Os integrantes da Comissão de Alimentos e Saúde têm entre suas prioridades a rejeição ao PL-6168/2016, que estabelece a fixação de folhetos e cartazes explicativos em estabelecimentos que comercializam produtos com gordura trans sobre os riscos desses produtos. A ideia é conseguir o apensamento na CCJ ao PL-7681/2017, que proíbe a gordura vegetal hidrogenada na fabricação de alimentos. Argumentam que o segundo tem o deputado Kim Kataguiri (DEM-SP) como relator, com parecer “favorável ao setor”. 

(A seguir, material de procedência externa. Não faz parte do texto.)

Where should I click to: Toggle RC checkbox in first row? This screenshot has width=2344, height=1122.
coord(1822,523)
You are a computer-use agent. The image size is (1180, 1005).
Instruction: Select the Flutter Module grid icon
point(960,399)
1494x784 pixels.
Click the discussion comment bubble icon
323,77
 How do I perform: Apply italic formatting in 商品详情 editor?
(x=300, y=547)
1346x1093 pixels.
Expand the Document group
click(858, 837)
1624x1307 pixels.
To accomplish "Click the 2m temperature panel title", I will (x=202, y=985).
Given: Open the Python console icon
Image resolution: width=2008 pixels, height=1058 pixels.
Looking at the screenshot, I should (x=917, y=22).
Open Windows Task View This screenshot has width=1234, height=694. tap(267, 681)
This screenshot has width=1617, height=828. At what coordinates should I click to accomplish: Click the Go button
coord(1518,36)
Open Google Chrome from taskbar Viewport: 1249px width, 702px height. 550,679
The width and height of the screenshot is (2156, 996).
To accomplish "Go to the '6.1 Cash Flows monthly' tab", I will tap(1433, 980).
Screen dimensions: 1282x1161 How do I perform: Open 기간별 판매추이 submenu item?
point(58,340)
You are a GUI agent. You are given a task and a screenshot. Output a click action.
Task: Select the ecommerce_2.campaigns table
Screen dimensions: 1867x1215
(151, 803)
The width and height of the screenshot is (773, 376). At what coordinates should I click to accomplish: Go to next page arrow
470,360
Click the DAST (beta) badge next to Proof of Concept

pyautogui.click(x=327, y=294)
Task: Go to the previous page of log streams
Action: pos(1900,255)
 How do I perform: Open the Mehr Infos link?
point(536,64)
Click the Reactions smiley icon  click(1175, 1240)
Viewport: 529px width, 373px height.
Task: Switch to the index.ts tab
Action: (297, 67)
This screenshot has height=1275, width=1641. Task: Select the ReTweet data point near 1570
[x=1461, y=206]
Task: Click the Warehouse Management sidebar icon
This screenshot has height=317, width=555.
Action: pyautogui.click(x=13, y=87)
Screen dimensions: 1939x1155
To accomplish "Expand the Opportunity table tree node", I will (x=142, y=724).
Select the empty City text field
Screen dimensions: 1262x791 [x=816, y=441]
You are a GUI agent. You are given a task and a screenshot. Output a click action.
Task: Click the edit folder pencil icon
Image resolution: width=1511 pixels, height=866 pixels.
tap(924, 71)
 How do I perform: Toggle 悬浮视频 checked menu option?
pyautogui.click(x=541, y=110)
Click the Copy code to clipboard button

Outra ação apontada como importante será conseguir a relatoria na CCJ do PL 8248/2017, que prevê a rotulagem de alimentos com risco de asfixia, para votar pela rejeição da proposta.

Adaptação de projetos

Os conselhos temáticos parecem ter uma atuação mais operacional. Por isso, os nomes que aparecem como coordenadores não são dos expoentes da FPA ou da CNA. Esses parlamentares mais conhecidos e com mais influência entre os pares geralmente trabalham em situações mais críticas, principalmente nos projetos que precisam ser virados, adaptados aos interesses da frente. São momentos em que mais aparecem as relatorias dos deputados Alceu Moreira (MDB-RS) e Neri Geller (PP-MT) e dos senadores Luís Carlos Heinze (PP-RS), Irajá Abreu (PSD-TO) e Carlos Fávaro (PSD-MT), por exemplo.

Para defender seus interesses no Judiciário, a FPA/IPA conta com um Conselho Jurídico do qual fazem parte o senador Marcos Rogério (DEM-RO) e o advogado Rudy Ferraz, técnico do IPA, que também aparece como coordenador institucional do conselho. O grupo tem pelo menos dez ações consideradas prioritárias no STF e conta com o apoio do Observatório Jurídico do IPA.

Os conselhos também atuam junto ao Executivo, principalmente em demandas relacionadas aos ministérios da Agricultura, Meio Ambiente e Fazenda. Nos dois primeiros, a facilidade de acesso é evidente. A ministra da Agricultura, Tereza Cristina, deputada pelo DEM-MS, foi presidente da FPA antes de entrar no governo. No Meio Ambiente, Joaquim Álvaro Pereira Leite foi conselheiro por mais de 20 anos da Sociedade Rural Brasileira, entidade que faz parte do IPA.